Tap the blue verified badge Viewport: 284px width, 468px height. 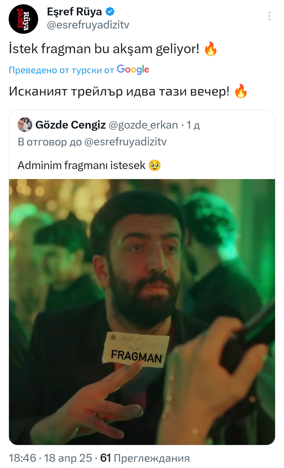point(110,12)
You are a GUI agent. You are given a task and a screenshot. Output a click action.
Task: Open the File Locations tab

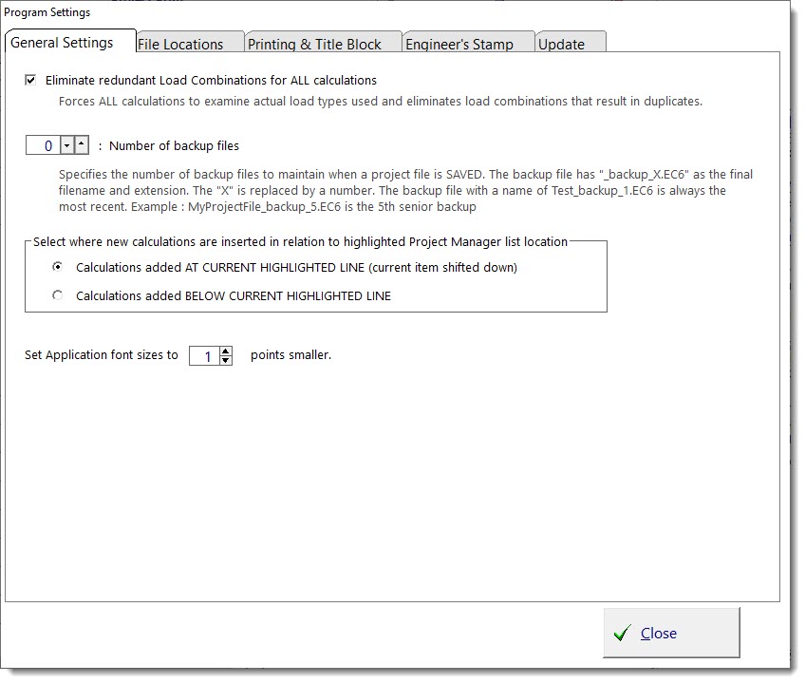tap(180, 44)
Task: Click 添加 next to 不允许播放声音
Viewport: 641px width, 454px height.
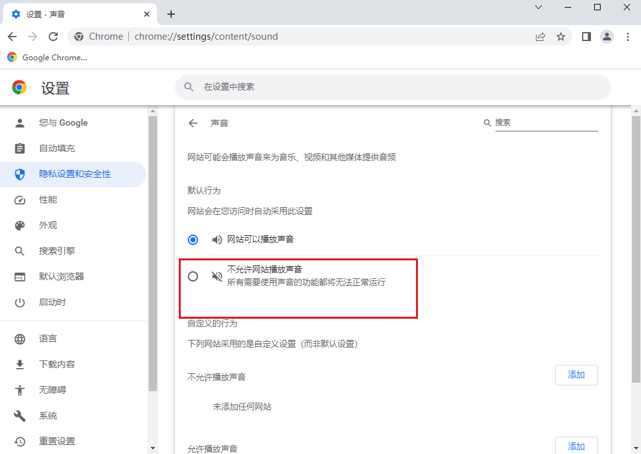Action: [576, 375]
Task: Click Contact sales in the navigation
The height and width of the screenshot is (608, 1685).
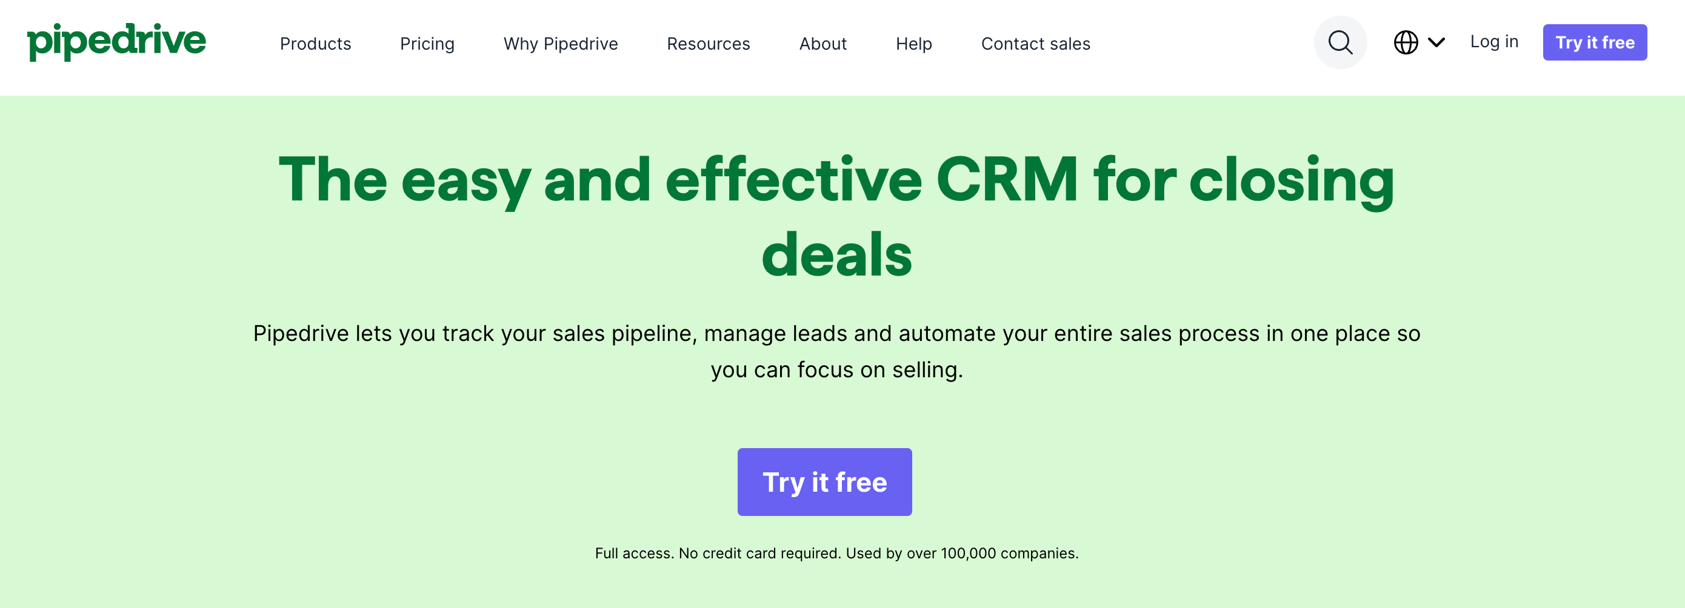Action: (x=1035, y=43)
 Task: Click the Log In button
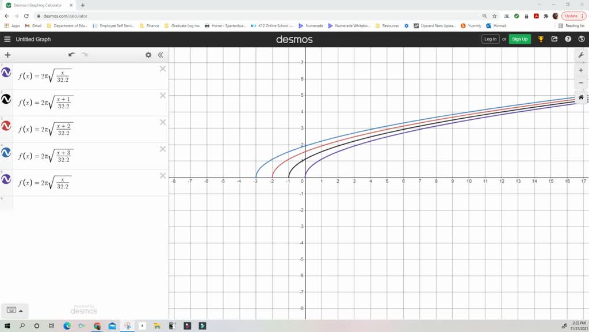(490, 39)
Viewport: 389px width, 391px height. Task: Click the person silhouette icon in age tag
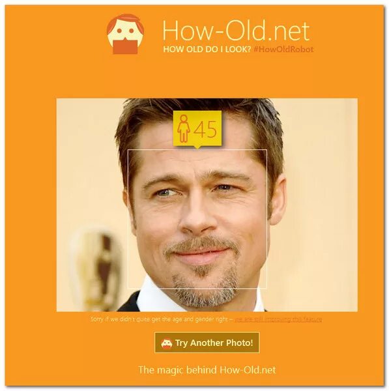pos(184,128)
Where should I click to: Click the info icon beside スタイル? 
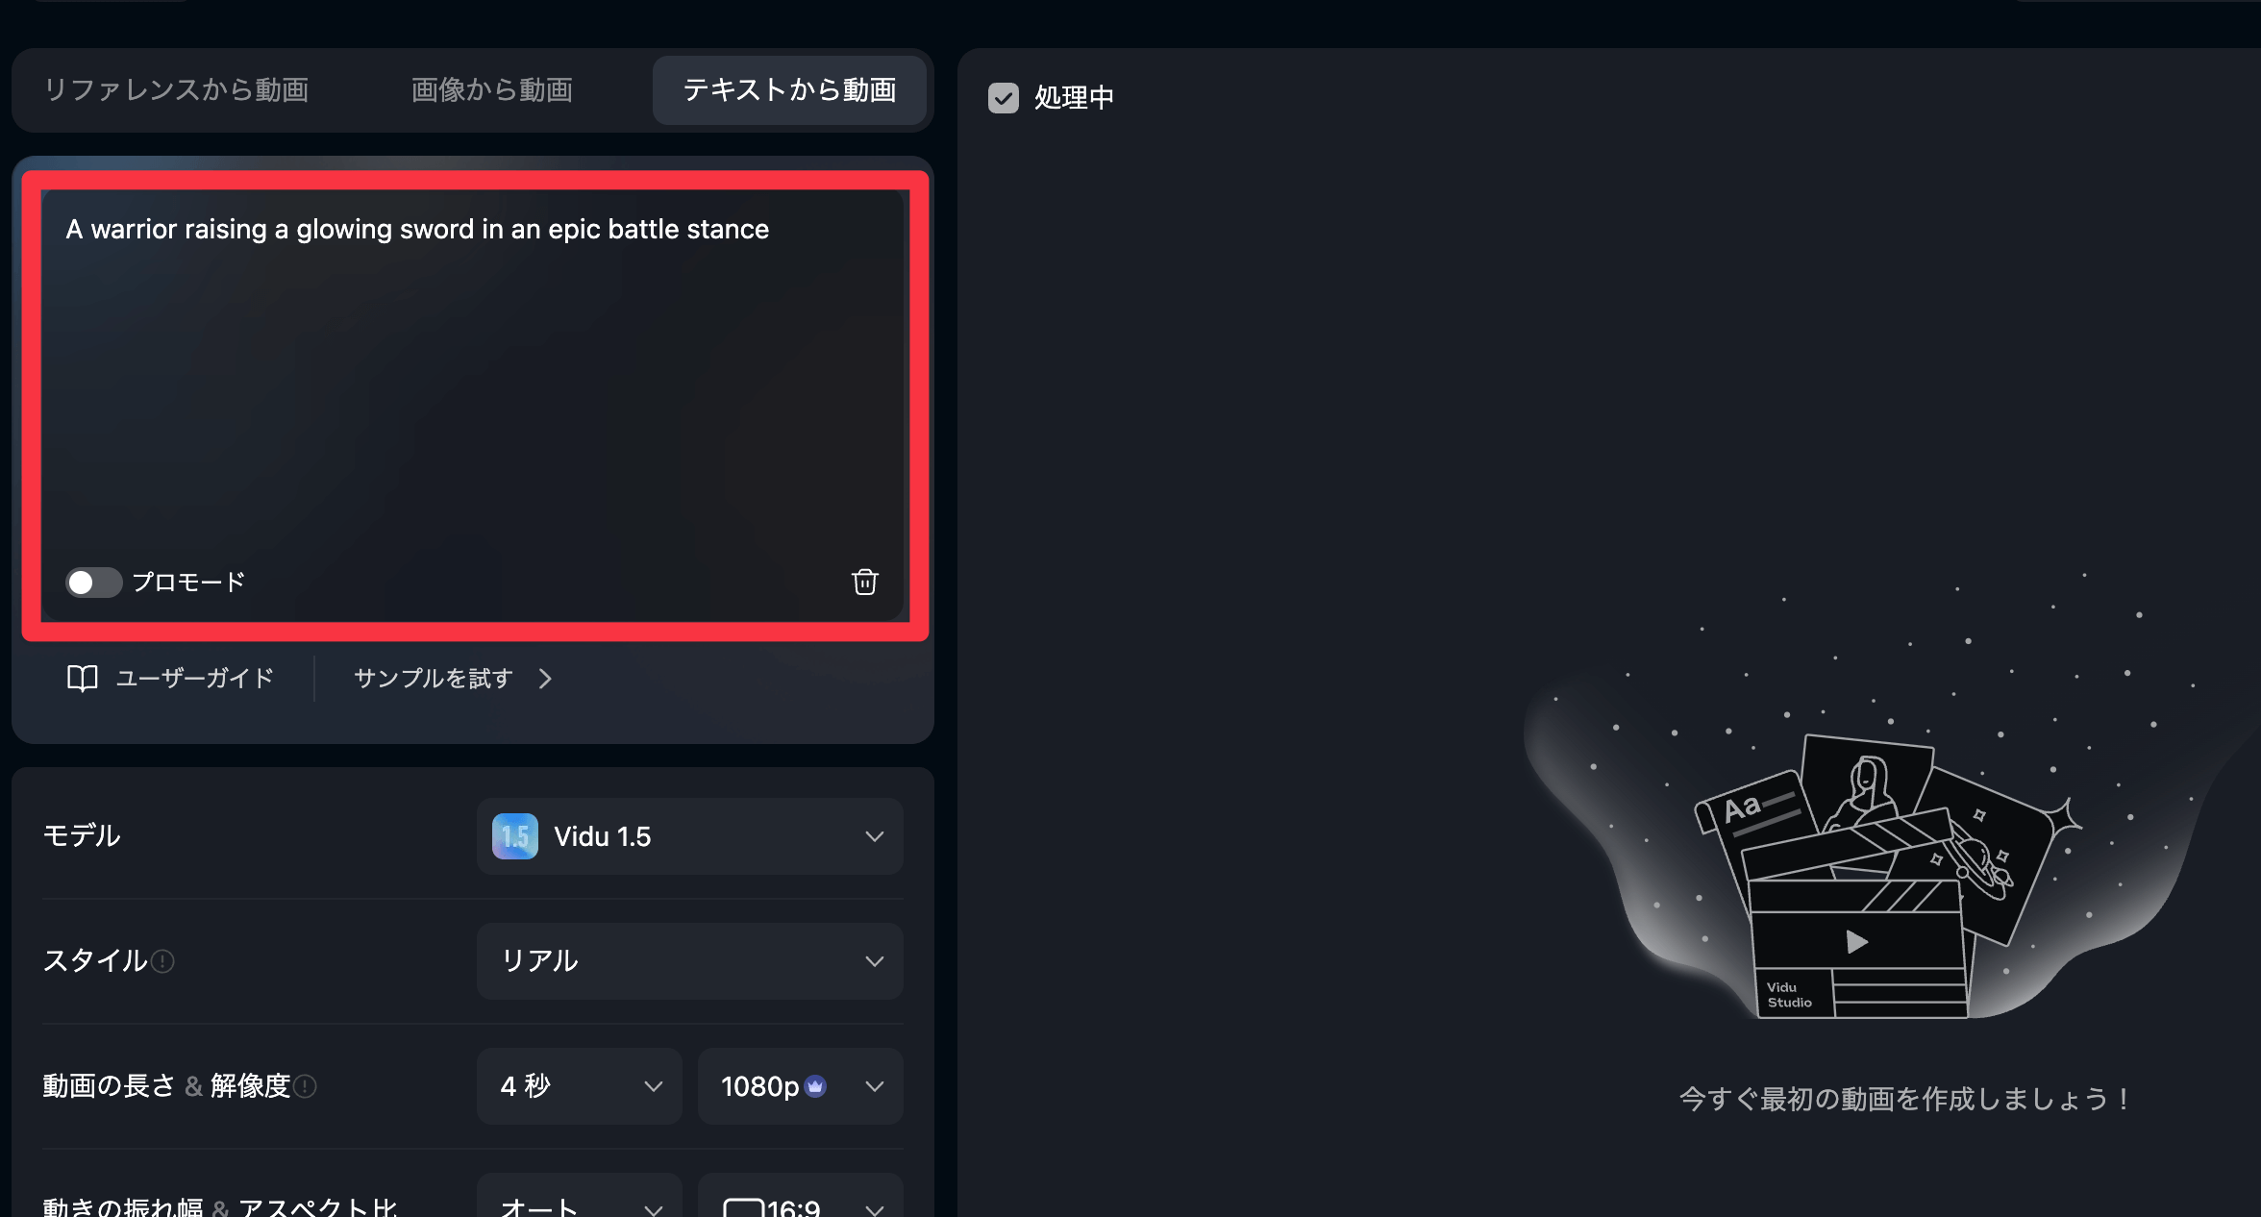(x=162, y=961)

§ What you need to do: Exact reproduction is required. Output only the lines from the one with "Task: Click Contact sales in the navigation" through the end of the listing above, both ends included, and no pictures.

§ Reply to the exercise:
Task: Click Contact sales in the navigation
The height and width of the screenshot is (608, 1685).
Action: (x=1035, y=43)
 Task: Click the Log In button
(490, 39)
Viewport: 389px width, 391px height. Task: Click the person silhouette icon in age tag
pos(184,128)
Where should I click to: Click the info icon beside スタイル? 
(x=162, y=961)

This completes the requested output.